Qazi and maulvis got together and began discussing religion. 




vaddaa saa(n)g varathaaeiaa lakh n sakae kudharath koee|| 

A great fantasy has been created and no one could understood its mystery. 




pushhan khol kithaab noo(n) vaddaa hi(n)dhoo kee musalamaanoee|| 

They asked Baba Nanak to open and search in his book whether Hindu is great or the Muslim. 





baabaa aakhae haazeeaaa(n) shubh amalaa(n) baajho dhovae(n) roee|| 

Baba replied to the pilgrim hajis, that, without good deeds both will have to weep and wail. 




hi(n)dhoo musalamaan dhoe dharagehi a(n)dhar lain n dtoee|| 

Only by being a Hindu or a Muslim one can not get accepted in the court of the Lord. 

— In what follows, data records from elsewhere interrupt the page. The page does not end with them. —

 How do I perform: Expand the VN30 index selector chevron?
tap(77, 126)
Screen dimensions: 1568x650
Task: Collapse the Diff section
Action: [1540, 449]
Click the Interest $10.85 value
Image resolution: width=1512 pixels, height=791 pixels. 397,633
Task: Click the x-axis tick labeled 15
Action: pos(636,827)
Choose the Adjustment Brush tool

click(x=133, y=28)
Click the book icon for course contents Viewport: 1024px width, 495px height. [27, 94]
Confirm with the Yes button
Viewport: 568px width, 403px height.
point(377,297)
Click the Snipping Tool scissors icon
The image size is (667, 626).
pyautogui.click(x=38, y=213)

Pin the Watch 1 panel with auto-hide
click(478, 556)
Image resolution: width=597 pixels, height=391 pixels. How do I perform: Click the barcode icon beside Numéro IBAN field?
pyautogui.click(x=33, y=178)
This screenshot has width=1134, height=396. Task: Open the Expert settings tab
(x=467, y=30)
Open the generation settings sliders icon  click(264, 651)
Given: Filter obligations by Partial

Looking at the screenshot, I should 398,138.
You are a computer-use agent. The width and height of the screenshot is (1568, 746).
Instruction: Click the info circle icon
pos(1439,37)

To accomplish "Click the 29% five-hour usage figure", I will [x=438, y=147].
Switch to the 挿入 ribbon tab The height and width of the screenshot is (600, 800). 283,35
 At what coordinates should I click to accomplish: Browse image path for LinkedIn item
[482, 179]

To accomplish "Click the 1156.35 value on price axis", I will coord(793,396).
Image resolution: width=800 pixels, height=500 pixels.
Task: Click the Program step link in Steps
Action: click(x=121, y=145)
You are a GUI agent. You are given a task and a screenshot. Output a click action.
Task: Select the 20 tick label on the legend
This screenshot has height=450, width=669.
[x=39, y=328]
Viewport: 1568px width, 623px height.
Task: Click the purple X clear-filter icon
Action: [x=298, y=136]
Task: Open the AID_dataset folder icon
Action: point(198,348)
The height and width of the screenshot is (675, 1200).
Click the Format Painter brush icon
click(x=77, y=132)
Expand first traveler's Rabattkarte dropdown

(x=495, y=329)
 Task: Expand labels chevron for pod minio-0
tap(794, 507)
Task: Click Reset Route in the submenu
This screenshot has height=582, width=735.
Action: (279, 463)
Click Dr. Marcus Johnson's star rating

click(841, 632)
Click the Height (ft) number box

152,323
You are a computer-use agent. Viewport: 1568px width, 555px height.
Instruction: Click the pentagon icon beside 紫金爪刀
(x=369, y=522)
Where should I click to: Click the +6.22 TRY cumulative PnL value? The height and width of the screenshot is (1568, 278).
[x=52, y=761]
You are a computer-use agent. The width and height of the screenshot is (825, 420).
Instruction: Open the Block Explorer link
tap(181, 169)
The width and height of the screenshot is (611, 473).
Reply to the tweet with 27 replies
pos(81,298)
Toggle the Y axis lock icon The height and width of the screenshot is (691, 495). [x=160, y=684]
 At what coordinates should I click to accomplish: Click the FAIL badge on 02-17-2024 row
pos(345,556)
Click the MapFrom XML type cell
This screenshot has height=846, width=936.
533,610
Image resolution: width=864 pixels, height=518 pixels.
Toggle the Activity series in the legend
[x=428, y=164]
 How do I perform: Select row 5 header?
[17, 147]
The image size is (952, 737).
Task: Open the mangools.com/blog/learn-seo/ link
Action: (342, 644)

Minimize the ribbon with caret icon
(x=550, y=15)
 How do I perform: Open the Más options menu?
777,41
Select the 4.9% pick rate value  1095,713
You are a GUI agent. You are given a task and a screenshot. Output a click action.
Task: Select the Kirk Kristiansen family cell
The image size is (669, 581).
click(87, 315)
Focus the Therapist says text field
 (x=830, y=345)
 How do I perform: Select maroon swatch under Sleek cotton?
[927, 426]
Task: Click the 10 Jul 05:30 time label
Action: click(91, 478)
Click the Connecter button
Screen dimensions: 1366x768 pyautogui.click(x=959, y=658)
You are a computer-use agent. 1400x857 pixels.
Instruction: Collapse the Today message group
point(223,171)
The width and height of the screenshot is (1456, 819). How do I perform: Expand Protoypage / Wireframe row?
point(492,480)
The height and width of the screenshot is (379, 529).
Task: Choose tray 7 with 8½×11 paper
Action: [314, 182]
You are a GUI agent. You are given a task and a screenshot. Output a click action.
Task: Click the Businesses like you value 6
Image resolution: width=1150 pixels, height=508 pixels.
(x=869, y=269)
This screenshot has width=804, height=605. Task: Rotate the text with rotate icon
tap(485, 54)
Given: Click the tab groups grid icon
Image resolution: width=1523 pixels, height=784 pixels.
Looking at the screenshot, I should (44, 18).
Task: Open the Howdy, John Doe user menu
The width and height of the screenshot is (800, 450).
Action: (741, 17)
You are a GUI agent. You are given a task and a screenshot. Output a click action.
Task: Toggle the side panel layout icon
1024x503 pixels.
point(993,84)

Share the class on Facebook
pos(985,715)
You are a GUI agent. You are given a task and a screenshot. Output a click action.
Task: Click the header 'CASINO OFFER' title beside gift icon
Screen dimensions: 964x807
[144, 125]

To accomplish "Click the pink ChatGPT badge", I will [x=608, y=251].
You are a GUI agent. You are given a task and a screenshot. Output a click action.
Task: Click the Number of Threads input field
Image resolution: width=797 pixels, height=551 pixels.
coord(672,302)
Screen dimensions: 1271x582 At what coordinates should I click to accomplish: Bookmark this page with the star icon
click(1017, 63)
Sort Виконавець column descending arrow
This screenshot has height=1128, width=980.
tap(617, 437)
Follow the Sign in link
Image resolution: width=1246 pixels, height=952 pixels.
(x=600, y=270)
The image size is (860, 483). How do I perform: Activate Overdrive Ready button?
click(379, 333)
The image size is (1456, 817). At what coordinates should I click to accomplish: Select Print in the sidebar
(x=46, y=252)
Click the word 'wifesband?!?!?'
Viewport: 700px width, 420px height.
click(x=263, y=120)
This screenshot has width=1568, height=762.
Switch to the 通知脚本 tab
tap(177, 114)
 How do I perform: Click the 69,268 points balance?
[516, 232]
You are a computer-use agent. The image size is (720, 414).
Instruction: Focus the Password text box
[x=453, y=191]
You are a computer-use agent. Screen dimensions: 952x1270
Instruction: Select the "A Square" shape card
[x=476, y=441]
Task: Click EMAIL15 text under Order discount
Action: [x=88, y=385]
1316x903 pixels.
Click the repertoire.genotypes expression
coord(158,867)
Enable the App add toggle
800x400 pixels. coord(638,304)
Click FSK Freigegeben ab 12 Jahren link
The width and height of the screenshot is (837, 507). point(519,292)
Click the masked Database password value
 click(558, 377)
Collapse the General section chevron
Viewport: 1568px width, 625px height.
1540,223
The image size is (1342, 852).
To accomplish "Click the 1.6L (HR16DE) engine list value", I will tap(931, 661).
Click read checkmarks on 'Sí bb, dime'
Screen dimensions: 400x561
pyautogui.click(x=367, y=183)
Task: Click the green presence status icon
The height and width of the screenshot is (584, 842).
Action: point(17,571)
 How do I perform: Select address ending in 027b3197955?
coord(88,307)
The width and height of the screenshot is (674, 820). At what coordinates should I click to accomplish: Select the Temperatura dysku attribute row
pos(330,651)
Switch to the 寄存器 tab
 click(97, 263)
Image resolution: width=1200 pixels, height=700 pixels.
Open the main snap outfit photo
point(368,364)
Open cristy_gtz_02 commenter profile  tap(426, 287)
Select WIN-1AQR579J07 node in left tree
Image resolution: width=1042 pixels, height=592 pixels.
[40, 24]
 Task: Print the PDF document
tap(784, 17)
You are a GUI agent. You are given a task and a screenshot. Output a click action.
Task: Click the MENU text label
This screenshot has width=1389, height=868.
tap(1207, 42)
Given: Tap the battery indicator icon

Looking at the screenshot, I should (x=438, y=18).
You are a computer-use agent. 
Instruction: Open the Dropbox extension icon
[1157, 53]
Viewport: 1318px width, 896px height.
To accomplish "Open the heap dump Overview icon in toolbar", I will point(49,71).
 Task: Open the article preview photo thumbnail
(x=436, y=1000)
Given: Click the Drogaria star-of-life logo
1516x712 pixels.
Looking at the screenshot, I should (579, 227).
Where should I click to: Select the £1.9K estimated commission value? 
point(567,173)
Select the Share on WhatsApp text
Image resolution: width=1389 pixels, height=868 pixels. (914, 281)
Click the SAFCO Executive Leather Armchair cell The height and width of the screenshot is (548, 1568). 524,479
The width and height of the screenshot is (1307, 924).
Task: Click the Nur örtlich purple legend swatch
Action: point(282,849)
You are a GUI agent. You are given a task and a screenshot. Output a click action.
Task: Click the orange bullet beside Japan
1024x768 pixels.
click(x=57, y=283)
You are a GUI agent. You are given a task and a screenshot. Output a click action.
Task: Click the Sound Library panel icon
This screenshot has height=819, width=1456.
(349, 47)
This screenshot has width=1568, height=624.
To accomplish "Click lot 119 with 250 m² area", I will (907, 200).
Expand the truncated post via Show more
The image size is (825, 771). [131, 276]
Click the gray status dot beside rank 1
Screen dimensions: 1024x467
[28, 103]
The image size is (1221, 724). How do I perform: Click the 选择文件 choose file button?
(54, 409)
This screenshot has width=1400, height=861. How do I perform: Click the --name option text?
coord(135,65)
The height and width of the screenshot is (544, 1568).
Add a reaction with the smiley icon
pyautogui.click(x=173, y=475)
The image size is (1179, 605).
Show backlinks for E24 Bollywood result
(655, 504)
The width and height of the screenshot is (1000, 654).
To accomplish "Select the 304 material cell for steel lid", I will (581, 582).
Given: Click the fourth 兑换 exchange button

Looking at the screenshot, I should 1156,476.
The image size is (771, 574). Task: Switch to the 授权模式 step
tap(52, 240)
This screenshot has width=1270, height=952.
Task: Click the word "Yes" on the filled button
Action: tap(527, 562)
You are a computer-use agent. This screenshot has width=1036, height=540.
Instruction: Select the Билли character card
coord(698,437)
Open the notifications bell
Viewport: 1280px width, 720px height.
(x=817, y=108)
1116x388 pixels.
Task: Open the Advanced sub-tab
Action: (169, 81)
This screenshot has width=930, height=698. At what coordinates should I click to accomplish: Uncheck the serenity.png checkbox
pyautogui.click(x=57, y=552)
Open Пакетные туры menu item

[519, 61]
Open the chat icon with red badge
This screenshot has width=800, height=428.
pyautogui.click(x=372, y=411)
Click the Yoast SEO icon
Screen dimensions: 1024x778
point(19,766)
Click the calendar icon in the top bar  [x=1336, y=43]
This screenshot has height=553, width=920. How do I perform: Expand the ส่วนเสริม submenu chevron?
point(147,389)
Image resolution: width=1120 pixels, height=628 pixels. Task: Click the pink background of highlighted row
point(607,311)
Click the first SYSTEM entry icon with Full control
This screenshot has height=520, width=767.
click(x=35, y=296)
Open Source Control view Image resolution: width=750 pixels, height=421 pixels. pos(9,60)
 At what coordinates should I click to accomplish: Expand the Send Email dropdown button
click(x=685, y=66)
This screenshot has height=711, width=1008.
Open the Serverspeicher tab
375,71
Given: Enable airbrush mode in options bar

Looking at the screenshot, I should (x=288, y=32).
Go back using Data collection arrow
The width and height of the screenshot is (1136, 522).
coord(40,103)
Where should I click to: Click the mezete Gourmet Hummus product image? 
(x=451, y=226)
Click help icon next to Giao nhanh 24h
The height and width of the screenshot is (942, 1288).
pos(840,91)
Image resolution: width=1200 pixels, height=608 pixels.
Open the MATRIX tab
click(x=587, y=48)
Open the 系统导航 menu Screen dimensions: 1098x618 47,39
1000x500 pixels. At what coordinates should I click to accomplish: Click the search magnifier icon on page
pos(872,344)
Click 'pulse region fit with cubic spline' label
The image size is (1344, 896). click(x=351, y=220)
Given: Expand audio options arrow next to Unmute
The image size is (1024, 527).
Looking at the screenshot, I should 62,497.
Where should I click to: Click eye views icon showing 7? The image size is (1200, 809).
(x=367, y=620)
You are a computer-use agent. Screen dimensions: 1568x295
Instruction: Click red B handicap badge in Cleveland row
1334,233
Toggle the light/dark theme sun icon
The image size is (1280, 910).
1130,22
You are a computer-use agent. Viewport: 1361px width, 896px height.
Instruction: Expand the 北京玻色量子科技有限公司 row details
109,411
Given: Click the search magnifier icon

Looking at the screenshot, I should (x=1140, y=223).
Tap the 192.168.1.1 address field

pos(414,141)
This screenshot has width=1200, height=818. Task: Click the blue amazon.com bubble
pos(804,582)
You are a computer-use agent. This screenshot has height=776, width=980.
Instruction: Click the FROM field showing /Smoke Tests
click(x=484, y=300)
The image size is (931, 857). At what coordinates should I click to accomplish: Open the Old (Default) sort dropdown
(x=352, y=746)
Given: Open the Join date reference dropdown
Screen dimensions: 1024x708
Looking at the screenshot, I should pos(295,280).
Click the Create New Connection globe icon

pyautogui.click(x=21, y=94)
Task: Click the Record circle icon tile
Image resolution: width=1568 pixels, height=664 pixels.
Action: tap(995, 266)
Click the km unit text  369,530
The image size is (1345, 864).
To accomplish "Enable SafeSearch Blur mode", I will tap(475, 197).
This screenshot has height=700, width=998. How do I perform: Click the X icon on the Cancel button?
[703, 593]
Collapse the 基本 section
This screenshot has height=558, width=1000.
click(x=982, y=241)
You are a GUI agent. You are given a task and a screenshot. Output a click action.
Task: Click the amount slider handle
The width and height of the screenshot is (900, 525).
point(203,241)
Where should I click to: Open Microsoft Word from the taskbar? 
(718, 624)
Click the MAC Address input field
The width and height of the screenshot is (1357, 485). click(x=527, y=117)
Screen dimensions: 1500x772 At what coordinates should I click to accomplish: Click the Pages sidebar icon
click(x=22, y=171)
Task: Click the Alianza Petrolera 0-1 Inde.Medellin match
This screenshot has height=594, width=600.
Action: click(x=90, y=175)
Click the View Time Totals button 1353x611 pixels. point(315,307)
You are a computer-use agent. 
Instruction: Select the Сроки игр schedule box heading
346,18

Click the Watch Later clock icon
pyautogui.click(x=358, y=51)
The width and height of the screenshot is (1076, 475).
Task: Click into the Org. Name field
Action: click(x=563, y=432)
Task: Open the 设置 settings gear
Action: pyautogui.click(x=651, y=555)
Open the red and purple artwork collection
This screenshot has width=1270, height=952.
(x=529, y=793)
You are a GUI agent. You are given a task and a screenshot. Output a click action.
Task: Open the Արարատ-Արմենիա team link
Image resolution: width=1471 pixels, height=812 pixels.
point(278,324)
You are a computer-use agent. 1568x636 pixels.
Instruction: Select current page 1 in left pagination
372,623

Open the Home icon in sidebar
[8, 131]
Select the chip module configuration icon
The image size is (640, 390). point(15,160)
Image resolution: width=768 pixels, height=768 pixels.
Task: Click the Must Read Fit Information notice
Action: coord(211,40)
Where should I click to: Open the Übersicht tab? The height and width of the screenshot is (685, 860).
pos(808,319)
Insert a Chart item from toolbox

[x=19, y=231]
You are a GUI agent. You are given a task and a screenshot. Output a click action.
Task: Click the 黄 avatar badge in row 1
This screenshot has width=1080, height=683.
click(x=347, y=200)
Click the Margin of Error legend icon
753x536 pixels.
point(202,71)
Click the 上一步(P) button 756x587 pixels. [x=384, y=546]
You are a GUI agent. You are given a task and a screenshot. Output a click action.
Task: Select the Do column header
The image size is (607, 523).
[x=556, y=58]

kachaa ra(n)g kusu(n)bh kaa paanee dhhothai thhir n rehoee|| 

As the colour of safflower is impermanent and is washed away in water, likewise the colours of religiosity are also temporary. 




karan bakheelee aap vich raam reheem kuthhaae khaloee|| 

(Followers of both the religions) In their expositions, denounce Ram and Rahim. 




raah shaithaanee dhuneeaa goee ||aa|| 

The whole of the world is following the ways of Satan.


----------